Now, Mingo had been babbling away and automatically following Gates into a cluster of hotel guests; with his shopping bags raised high, he’d walked right inside the all-glass outdoor elevator without noticing, until the doors shut, that he was trapped inside a crowded transparent cubicle that was shooting straight up the side of a skyscraper. Around, below, and above him was space. Empty space. Far, far below were lots of little midgets running around a lake. When he realized this, Mingo turned a very dead waxy white and shrieked the above remarks, to the consternation of the other passengers, two of whom he had flattened by backing up against the inside wall. He stayed there, eyes shut, breath sucked in, until Raleig
h and Gates pried his stiff outstretched arms away from the man and woman crushed behind him.
“He’s, ah, a little afraid of heights, I’m afraid,” Raleigh somewhat superfluously suggested to the spluttering couple who’d just been squished. But Gates took the offensive.
“Hey, give my buddy a break. He was shot out of a helicopter in ’Nam and spent the next two years getting tortured by filthy V.C. Commies.” The elevator slid to a stop, and the couple fled. “We were fighting for your freedom!” Gates yelled after them.
“The poor man,” a woman beside Raleigh murmured with a sympathetic glance at Mingo’s wide paralyzed face and clenched fists.
“Yes, ma’am,” Gates nodded. “He paid a high price, but he paid it gladly and he paid it proudly. Because he’s an American. And that’s what America is all about.”
Everybody still left in the elevator nodded solemnly as they rode to the top of the giant gleaming skyscraper, where the glass cage opened to let them out at the glass restaurant that slowly turned to see how far in every direction Atlanta lit up the night.
“Man,” Gates chuckled. “You see their faces? ’Nam is in! I’d tried that a few years back, I’d have been frosted. ’Nam is cool, now. What a pisser.”

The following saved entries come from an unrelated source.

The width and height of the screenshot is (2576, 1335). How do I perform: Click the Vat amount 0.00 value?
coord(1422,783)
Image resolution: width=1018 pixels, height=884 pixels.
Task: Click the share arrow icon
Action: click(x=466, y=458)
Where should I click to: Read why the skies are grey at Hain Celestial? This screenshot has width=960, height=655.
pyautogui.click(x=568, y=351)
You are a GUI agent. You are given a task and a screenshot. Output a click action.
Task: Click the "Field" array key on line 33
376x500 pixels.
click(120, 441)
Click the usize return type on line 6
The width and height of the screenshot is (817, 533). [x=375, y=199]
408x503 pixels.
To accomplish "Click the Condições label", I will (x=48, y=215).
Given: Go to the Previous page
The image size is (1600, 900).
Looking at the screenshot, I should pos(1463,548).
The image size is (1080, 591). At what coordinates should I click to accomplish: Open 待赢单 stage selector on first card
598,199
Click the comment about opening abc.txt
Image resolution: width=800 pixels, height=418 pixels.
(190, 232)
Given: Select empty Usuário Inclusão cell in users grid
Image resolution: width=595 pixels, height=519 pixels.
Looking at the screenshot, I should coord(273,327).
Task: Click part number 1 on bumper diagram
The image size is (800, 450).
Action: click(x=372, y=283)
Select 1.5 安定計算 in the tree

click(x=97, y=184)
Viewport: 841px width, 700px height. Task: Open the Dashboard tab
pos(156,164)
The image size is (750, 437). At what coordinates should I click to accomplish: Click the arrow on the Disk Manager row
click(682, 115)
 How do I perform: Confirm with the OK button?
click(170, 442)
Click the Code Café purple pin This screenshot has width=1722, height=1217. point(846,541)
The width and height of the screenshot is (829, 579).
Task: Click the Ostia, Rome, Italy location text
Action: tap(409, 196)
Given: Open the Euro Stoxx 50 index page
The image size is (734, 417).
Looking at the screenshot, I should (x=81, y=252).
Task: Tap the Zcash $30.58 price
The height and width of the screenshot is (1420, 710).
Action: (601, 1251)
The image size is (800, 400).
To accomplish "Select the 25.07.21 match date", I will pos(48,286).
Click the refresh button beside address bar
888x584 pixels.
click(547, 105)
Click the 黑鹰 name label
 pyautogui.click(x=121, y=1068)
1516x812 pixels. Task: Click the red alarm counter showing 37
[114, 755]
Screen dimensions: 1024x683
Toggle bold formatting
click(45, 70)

“Yes? Do you have a reservation?”
Gates looked at his watch, and with a smile turned the pretty hostess’s check-in book toward him. “Yes, ma’am, howdy. Round ’bout eightthirty? We certainly do. Right here it is. Daniel Austin, party of three? By the window? That’s us. Me and my partners. We’ve been looking at nothin’ but oil figures and A-rabs so long, we just had to come on up and see if y’all git a sky full of stars like we do back home. I guess we’re a little bit early, but that’s right, Rawley, y’all follow on all behind this young lady. She’s giving us one of those nice tables looking right out on that gold dome. Thank you, ma’am. I ’preshate it.” He handed the mesmerized hostess the “Reserved” sign from the elegant table for three. “Why look here, this little ole restaurant’s movin’. Reminds me of my living room, dudden’t it you, Rawley? ’Mind you of my living room back in Houston? ’Course they don’t have a Jacuzzi up here. Ma’am? Y’all carry Dom Perignon?”